**GIVEN EXERCISE**: Please return every line of the items below that contains the string "agent". Case counts.

**Word and item position data**:
◆ ◆ ◆ ◆
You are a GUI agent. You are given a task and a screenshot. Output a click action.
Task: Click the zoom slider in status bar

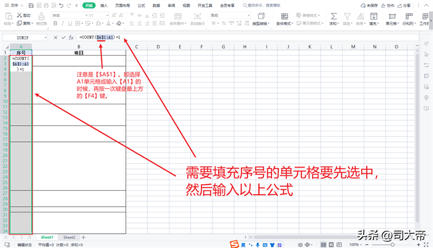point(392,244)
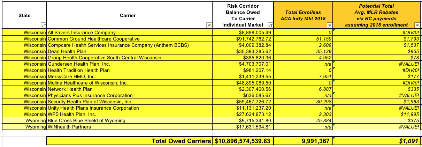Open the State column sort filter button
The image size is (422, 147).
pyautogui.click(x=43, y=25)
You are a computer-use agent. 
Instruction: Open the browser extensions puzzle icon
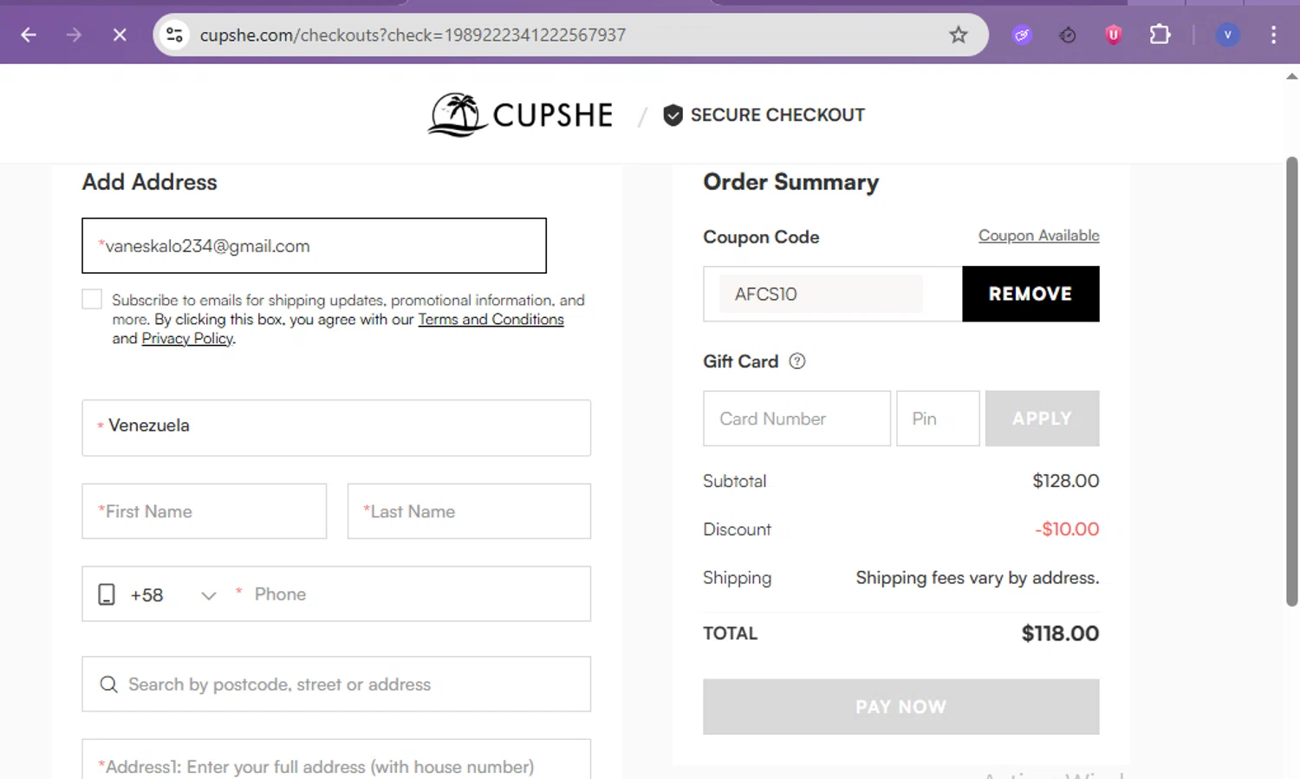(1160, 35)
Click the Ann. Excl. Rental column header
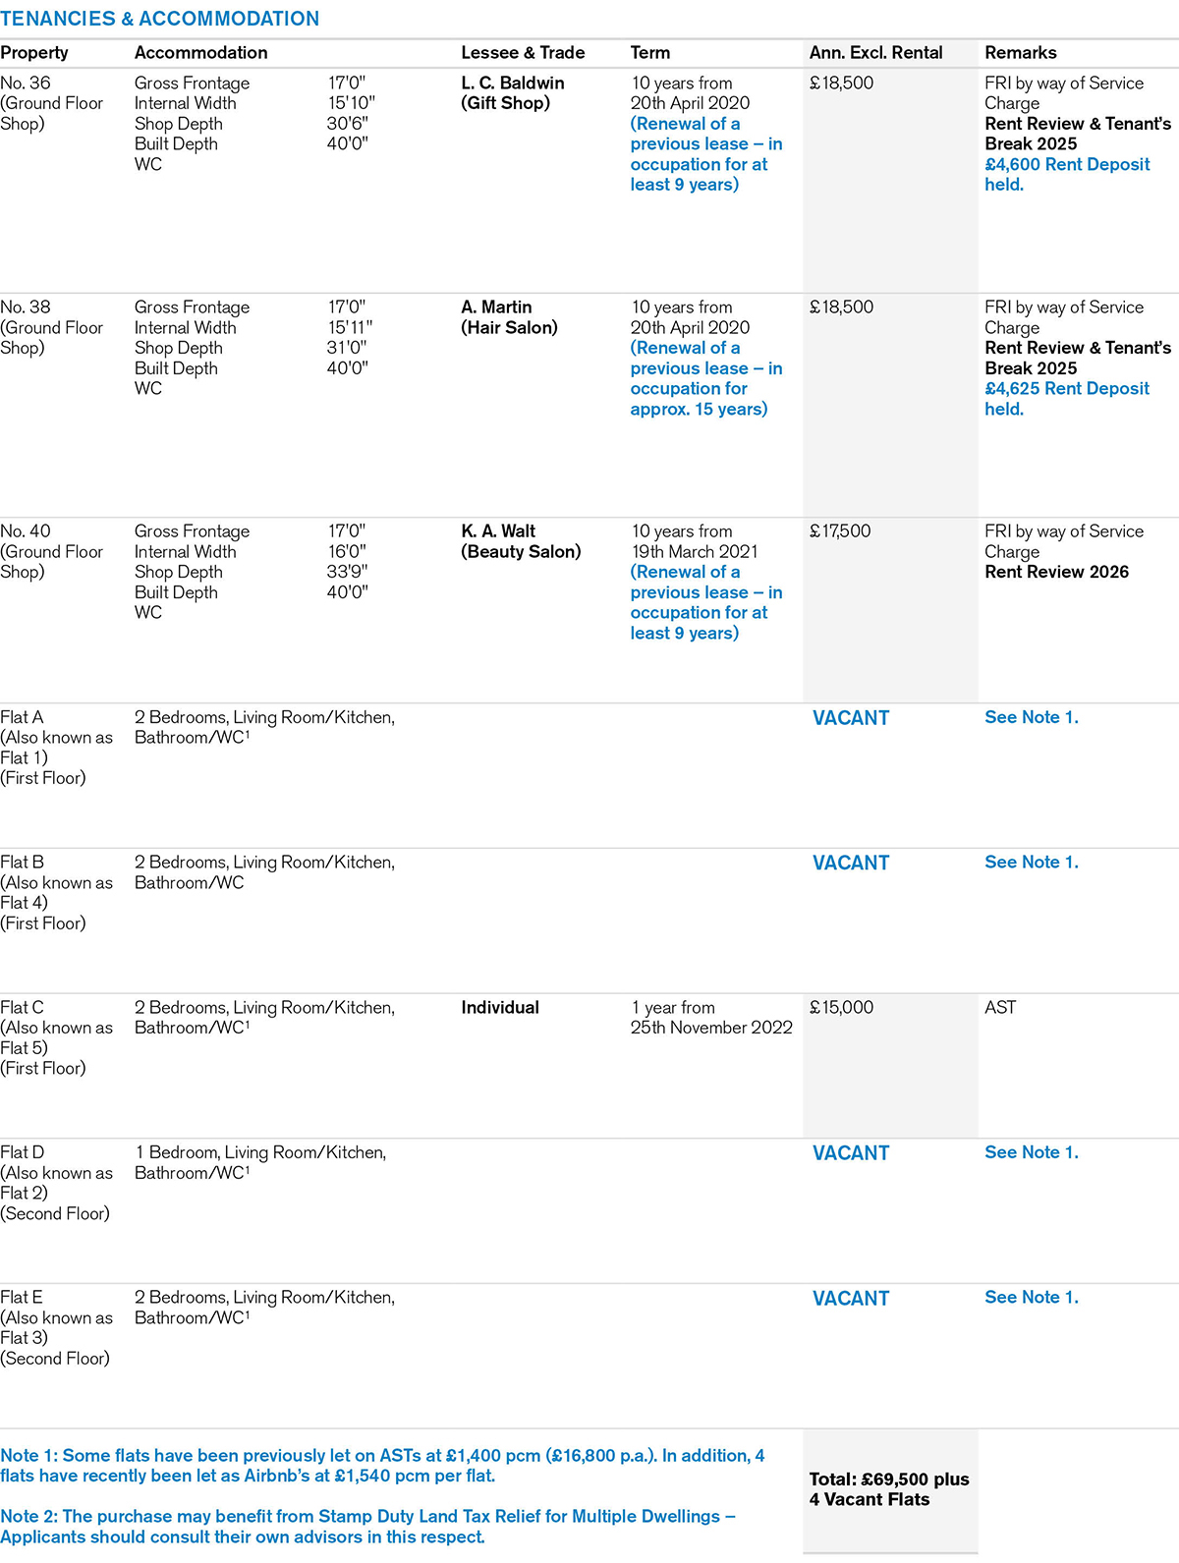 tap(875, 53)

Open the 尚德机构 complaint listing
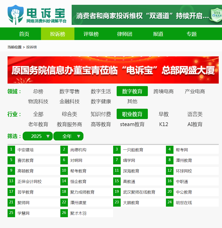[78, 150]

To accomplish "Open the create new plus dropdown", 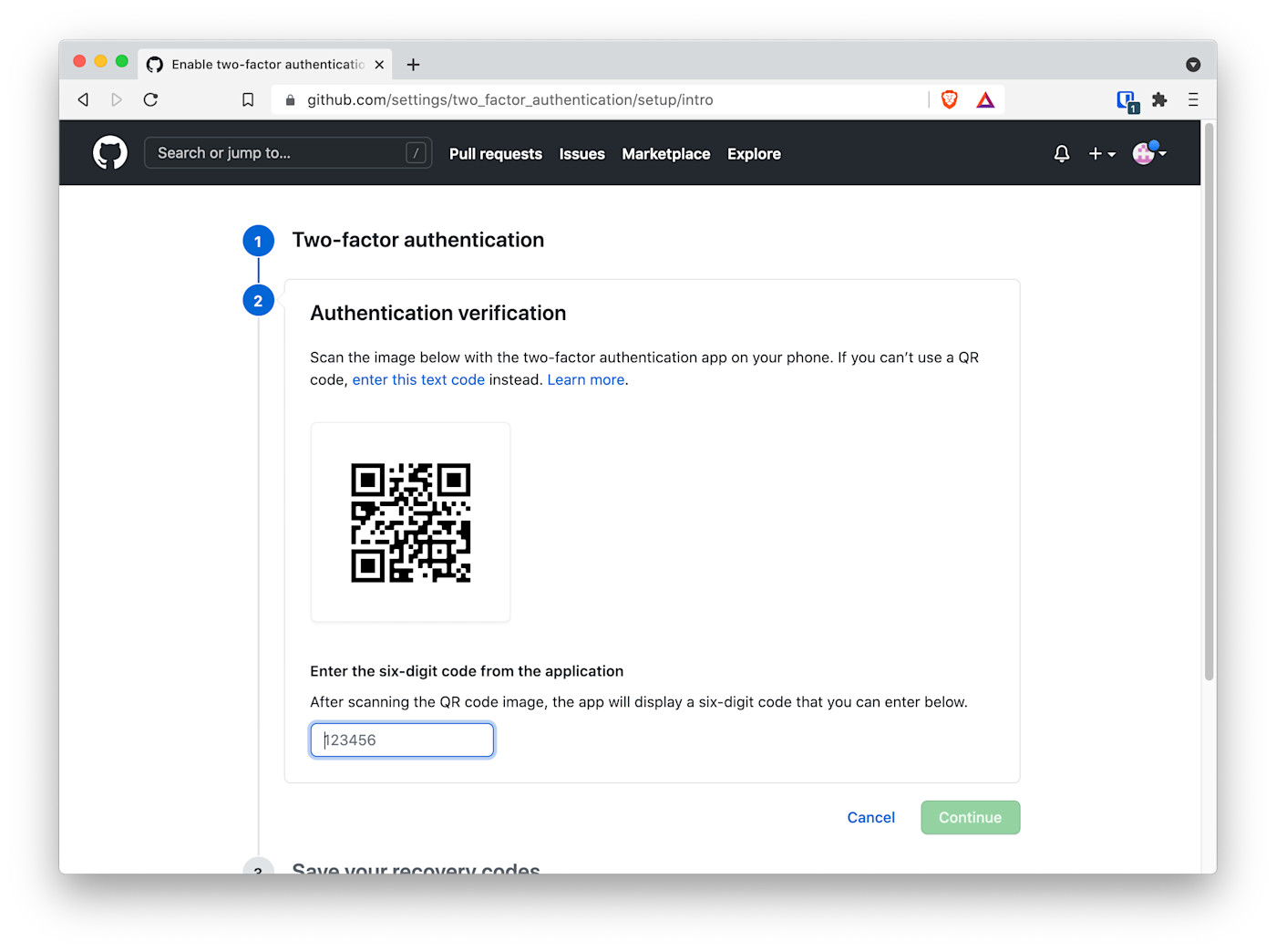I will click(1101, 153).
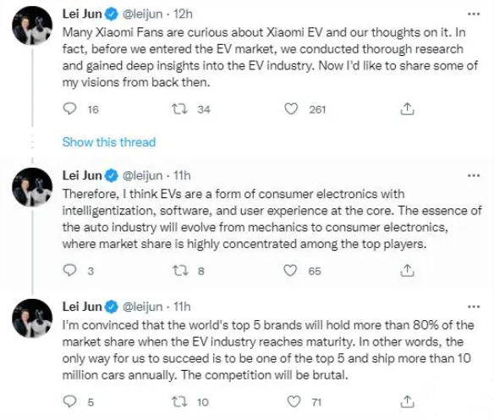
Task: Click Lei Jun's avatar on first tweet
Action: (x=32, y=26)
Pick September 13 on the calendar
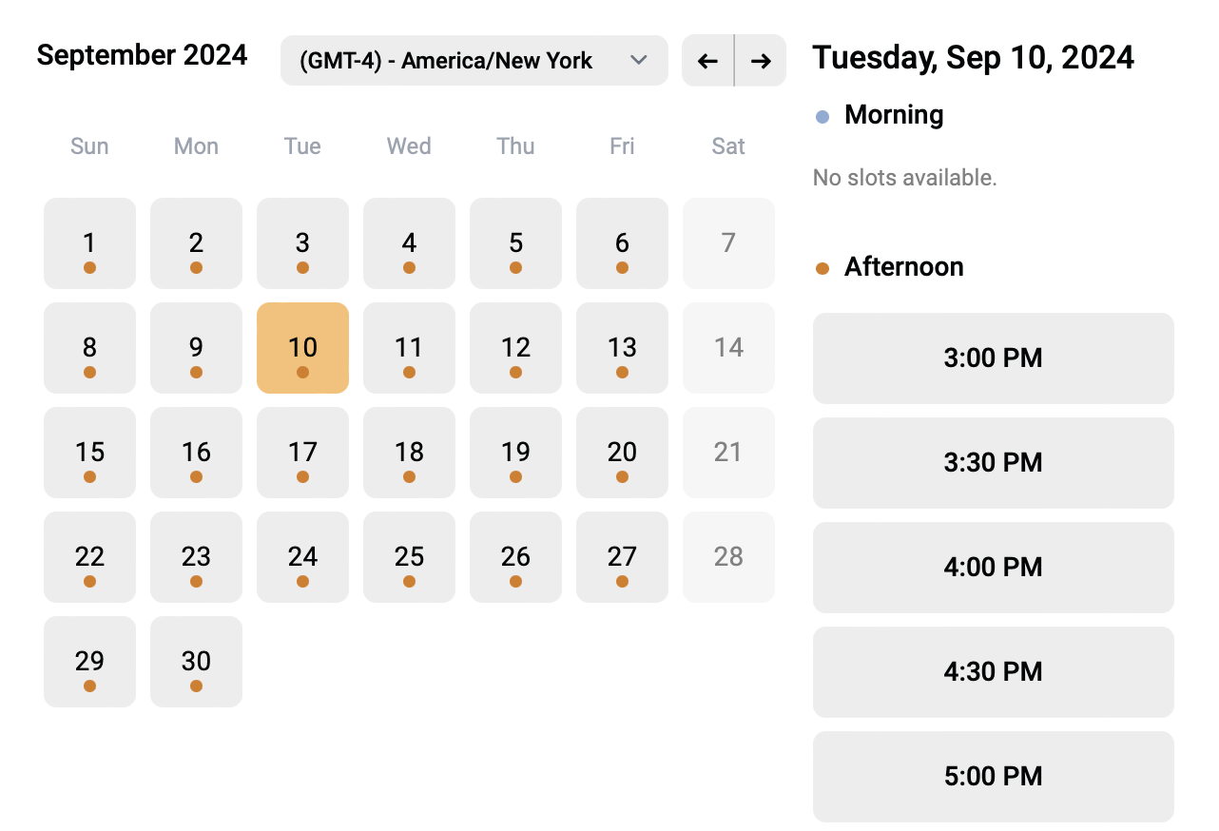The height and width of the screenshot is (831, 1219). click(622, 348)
◆ ◆ ◆ ◆
**THE OUTPUT**:
You are a GUI agent. You are given a task and a screenshot. Output a click action.
You are a computer-use agent. 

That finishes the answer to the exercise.